Betriebsrat brachte des Patriarchen Welt ins Wanken

Im Büro angekommen, stürzt sich Müller mit Verve ins Tageskleinklein. Alle Mahnungen von Lieferanten gehen über seinen Schreibtisch, Probleme beim Palettenstapeln – Müller kümmert sich darum. Zwar stehen dem Handelsmethusalem zwei Manager zur Seite, die er „so langsam“ in die Führungsrolle „reinlaufen lassen“ will, „aber das soll nicht heißen, dass ich dann aufhöre“. Selbst für Sohn Reinhard, der das Geschäft dereinst erben wird, ist der Chefsessel gesperrt, seit ihn der Alte vor ein paar Jahren aus der Firma gekantet hat.

Mitarbeiter beschreiben Müller als misstrauisch und aufbrausend. Allein Ehefrau Anita, die über das Vorzimmer wacht, sowie der Dackel-Pekinesen-Mischling Gordi und dessen Gefährte Tabsi scheinen das unumschränkte Vertrauen des Patrons zu genießen. Mit Gordi geht Müller auch zur Jagd nach Tirol. Ist das Duo erfolgreich, gibt es dann gerne Hirschkalb in der Betriebskantine.

So gut könnten es Müllers Mitarbeiter immer haben, hätten Lagerarbeiter nicht auf Verdi-Initiative am 15. April in Neu-Ulm einen Betriebsrat gegründet. Damit brachten sie des Patriarchen Welt ins Wanken. Müller reagierte harsch und verkaufte am nächsten Tag das Lager. Schließlich hafte er mit seinem Privatvermögen für das Unternehmen und wolle selbst bestimmen, was geschehe.

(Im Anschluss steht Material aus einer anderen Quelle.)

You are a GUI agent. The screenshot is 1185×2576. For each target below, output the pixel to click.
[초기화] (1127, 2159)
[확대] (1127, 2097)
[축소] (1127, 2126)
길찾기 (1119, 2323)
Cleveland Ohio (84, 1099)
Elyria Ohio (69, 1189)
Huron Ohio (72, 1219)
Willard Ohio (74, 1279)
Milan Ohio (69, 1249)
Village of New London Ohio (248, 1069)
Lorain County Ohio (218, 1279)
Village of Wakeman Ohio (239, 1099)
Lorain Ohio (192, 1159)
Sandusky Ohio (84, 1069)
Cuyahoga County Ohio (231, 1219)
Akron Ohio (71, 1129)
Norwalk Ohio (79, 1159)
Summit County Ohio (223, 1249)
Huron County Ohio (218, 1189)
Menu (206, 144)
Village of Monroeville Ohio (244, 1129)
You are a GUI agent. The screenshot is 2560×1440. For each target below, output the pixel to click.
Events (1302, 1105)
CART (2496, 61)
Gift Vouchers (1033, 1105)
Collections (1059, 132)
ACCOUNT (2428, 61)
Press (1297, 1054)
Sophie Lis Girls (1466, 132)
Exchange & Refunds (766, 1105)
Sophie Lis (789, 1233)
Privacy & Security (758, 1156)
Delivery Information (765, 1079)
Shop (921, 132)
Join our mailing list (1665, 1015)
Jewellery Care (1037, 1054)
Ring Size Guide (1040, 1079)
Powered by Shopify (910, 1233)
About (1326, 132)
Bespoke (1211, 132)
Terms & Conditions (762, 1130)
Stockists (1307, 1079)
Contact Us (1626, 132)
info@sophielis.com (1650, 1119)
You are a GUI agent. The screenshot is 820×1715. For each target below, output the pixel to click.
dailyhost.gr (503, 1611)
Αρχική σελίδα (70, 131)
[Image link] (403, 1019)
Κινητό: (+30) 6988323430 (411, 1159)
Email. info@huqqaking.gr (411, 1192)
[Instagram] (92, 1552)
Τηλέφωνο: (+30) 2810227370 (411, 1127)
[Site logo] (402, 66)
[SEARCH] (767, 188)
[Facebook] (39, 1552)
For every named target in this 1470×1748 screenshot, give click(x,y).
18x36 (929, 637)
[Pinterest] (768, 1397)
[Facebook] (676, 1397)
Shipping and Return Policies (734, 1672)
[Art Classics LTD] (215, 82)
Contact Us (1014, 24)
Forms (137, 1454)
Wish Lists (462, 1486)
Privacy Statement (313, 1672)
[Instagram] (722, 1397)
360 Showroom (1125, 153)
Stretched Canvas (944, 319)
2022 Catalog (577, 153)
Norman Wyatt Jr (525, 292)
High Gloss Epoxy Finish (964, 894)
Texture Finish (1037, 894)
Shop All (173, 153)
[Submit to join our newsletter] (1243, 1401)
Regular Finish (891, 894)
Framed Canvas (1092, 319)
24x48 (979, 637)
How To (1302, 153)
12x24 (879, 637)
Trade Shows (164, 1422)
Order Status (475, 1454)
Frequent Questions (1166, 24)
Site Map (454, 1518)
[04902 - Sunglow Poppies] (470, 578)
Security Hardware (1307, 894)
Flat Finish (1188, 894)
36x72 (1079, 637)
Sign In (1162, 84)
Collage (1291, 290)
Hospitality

Im Übrigen gebe es in der Firma ohnehin „kein Bedürfnis“ nach Betriebsräten, meint Müller. Angestellte könnten ihm ja jederzeit sagen, was falsch laufe. „Noch möchte ich in Ulm bleiben“, wettert er gegen die Betriebsratsinitiative. Aber „ich verstehe heut’ manchen, der halt einfach abwandert“.